Welcome to JavaScript inheritance! Inheritance is a fundamental concept that allows objects to inherit properties and methods from other objects. Unlike classical object-oriented languages, JavaScript uses prototype-based inheritance, which provides flexibility and code reuse through object relationships.
The prototype chain is the core mechanism of JavaScript inheritance. Every object has a hidden prototype property that points to another object. When you access a property, JavaScript first checks the object itself, then its prototype, then the prototype's prototype, continuing up the chain until the property is found or the chain ends at null.

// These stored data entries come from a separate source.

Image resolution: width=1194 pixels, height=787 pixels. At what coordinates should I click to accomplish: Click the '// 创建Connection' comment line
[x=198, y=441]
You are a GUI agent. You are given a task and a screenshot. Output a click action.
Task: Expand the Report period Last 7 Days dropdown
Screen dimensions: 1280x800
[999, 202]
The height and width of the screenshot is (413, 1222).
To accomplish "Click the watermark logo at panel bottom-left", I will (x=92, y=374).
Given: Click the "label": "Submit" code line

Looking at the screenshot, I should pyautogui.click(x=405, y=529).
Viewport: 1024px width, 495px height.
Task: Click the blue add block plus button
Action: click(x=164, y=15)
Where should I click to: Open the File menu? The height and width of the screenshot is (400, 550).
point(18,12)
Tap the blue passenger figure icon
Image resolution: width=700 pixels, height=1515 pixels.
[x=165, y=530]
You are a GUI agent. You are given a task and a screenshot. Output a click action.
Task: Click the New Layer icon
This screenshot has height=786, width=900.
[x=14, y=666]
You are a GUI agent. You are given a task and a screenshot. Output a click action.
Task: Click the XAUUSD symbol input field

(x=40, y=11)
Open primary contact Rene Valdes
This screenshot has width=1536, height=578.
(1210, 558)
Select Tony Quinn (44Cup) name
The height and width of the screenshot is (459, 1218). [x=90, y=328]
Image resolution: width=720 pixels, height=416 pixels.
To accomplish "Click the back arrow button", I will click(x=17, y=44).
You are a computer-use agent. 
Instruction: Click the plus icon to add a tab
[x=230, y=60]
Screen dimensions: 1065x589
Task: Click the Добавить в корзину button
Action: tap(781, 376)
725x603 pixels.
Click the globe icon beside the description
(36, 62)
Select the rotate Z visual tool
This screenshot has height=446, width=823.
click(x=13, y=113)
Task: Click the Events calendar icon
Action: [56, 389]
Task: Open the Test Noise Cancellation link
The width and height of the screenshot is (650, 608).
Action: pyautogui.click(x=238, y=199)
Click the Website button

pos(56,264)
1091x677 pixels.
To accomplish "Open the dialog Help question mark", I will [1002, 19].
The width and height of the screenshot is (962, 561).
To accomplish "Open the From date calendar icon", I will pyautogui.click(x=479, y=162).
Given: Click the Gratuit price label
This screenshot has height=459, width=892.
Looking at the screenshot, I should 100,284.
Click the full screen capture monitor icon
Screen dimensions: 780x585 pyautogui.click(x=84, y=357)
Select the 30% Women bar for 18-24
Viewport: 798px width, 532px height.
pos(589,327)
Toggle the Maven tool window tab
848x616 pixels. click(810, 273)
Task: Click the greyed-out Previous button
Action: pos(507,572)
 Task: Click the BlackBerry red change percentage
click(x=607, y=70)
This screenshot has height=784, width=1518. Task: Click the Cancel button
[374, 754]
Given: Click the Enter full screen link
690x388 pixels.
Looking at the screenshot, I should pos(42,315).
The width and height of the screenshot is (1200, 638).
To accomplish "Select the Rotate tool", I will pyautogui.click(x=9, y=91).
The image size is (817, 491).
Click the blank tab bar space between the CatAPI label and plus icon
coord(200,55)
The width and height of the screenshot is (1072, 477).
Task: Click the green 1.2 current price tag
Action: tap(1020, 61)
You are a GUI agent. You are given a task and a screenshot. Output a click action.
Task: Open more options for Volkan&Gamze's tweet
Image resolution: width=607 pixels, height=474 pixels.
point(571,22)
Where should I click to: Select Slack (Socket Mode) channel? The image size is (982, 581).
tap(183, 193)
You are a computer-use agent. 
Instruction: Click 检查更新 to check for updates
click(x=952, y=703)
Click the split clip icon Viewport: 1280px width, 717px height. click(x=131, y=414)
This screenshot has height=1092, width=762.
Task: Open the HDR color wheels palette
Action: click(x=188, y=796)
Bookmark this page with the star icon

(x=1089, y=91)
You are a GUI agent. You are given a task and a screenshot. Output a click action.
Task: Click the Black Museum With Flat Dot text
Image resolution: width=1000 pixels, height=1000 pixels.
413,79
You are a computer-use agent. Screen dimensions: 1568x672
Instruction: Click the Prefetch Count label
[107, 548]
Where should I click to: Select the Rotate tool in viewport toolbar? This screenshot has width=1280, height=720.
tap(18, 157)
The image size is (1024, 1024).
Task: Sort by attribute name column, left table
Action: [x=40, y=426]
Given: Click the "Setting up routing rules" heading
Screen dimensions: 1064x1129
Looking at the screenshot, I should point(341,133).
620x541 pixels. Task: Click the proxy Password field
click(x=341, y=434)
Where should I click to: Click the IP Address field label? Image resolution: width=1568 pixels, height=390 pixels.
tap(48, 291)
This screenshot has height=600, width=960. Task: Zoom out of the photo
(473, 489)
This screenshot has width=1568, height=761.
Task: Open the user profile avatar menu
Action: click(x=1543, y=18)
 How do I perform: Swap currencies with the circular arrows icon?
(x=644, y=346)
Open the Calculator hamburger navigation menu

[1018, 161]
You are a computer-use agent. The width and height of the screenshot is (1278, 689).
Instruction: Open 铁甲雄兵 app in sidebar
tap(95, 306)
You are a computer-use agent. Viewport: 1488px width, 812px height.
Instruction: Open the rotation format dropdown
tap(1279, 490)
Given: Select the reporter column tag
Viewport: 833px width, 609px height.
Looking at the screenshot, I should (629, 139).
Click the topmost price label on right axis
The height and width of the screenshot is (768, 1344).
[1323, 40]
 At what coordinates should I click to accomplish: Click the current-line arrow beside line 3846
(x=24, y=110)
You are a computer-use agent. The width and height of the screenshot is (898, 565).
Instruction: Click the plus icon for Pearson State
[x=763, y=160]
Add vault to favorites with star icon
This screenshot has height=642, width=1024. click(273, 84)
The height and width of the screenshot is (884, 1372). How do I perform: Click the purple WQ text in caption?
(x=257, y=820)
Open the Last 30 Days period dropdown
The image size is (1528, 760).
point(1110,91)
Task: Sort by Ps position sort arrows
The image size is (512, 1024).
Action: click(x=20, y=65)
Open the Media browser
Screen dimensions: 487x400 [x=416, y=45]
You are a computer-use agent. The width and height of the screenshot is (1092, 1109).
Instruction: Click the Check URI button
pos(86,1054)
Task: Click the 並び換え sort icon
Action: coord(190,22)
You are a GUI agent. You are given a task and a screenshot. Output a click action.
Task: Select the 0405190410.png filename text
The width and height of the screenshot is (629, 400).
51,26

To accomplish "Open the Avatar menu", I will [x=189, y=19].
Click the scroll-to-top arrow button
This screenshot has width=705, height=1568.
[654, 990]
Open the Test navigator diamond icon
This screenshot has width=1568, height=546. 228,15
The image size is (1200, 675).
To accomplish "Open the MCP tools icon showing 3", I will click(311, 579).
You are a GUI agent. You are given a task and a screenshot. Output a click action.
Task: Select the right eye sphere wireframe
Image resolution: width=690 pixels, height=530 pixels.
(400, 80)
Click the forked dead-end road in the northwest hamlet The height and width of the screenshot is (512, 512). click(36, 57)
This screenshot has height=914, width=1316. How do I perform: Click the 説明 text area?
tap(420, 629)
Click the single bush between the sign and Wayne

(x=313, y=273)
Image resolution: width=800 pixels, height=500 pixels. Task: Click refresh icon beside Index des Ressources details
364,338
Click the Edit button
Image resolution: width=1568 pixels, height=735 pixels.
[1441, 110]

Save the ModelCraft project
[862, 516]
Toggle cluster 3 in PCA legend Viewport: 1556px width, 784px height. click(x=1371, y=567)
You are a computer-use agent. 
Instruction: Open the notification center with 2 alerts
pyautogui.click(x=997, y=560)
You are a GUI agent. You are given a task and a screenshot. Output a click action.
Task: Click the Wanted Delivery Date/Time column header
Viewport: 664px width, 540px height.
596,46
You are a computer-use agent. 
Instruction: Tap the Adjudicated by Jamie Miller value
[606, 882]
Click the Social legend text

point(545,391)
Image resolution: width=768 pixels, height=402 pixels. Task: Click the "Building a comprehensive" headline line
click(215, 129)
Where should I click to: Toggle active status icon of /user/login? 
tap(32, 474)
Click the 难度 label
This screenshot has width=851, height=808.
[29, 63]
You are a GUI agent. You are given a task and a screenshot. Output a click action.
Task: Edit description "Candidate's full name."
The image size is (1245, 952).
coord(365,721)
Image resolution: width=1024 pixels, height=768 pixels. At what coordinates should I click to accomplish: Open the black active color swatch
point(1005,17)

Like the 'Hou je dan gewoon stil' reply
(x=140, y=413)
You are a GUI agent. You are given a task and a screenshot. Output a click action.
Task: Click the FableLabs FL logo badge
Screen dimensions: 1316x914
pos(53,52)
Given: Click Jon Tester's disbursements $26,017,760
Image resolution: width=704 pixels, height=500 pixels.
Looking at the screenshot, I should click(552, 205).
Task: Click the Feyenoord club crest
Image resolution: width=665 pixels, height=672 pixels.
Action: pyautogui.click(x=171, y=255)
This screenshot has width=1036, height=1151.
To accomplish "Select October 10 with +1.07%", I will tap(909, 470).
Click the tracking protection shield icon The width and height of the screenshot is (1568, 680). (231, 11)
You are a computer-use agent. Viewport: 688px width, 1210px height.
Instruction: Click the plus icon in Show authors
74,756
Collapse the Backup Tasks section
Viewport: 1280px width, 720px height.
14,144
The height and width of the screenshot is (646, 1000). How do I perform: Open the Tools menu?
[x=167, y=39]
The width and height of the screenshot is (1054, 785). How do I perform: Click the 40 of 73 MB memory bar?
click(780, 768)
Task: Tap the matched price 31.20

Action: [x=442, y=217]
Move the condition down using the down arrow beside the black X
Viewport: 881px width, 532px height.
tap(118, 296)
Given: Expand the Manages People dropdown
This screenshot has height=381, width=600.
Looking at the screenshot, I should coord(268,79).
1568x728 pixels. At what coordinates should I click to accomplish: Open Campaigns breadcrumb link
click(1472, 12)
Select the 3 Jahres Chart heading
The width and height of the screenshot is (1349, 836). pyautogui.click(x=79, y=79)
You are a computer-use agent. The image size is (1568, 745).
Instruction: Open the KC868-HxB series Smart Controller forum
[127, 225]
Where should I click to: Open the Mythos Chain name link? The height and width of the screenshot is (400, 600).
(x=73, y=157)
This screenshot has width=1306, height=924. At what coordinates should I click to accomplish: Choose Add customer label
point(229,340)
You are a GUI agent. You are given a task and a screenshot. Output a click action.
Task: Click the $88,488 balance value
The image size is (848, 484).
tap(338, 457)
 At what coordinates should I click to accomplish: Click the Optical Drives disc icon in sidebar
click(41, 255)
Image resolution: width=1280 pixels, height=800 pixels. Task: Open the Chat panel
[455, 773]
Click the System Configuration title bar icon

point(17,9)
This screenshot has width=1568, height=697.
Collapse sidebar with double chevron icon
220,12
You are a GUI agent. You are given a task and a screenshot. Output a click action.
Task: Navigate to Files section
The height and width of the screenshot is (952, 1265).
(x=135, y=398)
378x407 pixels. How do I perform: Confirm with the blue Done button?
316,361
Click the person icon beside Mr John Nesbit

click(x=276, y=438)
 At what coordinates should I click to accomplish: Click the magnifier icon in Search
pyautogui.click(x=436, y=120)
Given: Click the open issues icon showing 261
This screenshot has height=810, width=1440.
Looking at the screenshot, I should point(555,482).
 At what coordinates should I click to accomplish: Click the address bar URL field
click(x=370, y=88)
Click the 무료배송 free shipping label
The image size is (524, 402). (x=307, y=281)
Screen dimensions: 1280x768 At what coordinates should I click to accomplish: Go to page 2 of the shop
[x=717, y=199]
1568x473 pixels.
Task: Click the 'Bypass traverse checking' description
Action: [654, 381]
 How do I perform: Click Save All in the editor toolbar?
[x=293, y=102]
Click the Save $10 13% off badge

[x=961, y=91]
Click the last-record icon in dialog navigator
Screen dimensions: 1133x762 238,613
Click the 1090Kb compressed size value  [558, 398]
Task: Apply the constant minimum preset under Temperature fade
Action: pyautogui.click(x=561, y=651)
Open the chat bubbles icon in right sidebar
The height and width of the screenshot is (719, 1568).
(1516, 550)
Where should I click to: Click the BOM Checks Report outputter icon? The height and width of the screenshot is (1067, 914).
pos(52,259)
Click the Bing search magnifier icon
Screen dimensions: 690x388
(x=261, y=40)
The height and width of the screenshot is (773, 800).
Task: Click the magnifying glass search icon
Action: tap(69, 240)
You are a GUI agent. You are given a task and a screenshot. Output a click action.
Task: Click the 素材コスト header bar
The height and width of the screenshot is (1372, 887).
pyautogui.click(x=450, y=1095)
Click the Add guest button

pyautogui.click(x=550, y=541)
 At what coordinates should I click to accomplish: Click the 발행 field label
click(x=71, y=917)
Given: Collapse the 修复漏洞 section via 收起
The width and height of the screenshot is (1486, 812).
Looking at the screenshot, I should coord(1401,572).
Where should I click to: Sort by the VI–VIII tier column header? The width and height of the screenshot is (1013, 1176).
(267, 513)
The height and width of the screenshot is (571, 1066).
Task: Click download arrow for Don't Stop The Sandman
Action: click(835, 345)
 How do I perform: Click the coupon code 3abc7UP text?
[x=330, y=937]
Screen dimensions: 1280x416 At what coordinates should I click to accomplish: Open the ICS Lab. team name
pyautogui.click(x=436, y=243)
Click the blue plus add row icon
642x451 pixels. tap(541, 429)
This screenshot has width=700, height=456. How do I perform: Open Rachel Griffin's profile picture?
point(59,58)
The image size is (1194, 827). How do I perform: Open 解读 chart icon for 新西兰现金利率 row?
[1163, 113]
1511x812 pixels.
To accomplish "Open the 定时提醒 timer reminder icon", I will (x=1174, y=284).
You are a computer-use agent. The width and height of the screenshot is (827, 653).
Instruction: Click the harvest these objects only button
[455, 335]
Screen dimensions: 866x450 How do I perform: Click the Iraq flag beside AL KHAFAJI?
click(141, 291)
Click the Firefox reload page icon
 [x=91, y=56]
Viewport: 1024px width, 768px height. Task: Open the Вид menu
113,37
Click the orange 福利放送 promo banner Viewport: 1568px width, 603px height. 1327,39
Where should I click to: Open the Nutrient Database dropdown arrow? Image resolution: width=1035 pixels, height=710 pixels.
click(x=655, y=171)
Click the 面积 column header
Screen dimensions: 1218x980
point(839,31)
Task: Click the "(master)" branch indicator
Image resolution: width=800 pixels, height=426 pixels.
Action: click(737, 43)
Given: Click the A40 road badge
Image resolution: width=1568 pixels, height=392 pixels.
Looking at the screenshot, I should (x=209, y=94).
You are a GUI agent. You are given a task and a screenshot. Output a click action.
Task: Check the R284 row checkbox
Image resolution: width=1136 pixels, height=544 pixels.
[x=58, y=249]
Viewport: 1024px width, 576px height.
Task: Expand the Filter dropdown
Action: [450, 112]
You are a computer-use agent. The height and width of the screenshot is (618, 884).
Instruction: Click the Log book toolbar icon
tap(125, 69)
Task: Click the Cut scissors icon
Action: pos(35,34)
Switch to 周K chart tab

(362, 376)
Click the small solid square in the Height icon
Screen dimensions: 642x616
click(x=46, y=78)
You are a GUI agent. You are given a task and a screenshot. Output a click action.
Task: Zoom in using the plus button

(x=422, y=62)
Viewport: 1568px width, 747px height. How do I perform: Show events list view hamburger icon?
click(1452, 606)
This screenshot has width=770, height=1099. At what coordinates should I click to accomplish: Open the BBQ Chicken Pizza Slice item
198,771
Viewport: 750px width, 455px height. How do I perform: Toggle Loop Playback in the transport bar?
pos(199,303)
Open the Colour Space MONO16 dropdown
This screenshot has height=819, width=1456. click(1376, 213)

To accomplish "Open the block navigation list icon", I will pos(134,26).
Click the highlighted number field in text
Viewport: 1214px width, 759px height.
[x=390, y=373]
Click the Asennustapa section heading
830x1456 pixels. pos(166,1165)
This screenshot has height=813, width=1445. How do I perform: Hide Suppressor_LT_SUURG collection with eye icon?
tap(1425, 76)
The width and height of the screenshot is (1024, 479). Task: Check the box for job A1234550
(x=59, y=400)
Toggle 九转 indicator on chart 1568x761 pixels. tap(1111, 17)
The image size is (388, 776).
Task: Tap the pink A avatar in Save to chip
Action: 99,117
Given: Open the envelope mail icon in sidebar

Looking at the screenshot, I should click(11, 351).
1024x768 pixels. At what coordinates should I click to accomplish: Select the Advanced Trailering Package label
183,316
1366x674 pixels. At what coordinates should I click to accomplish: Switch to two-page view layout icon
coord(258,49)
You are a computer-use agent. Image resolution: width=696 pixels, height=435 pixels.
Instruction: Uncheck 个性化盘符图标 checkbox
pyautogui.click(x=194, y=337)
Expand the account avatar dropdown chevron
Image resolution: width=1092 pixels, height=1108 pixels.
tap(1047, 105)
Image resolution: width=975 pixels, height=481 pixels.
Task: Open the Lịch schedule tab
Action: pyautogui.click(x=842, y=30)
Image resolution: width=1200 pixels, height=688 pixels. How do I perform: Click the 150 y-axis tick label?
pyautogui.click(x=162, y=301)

Before ES6 classes, JavaScript inheritance was implemented using constructor functions. This involved creating constructor functions for parent and child objects, setting up prototype relationships using Object dot create, and calling the parent constructor with the call method. While functional, this approach was verbose and less intuitive for developers coming from classical object-oriented languages.
ES6 introduced the class syntax, which provides a cleaner and more familiar way to implement inheritance. The extends keyword creates inheritance relationships, while super is used to call the parent constructor and methods. This syntax is syntactic sugar over JavaScript's existing prototype-based inheritance, making it more accessible to developers from classical object-oriented backgrounds.
To summarize JavaScript inheritance: JavaScript uses prototype-based inheritance where objects inherit through the prototype chain. While traditional constructor functions work, ES6 classes provide cleaner syntax with extends and super keywords. Both approaches enable code reuse and object relationships, ultimately implementing the same prototype-based inheritance mechanism that makes JavaScript flexible and powerful.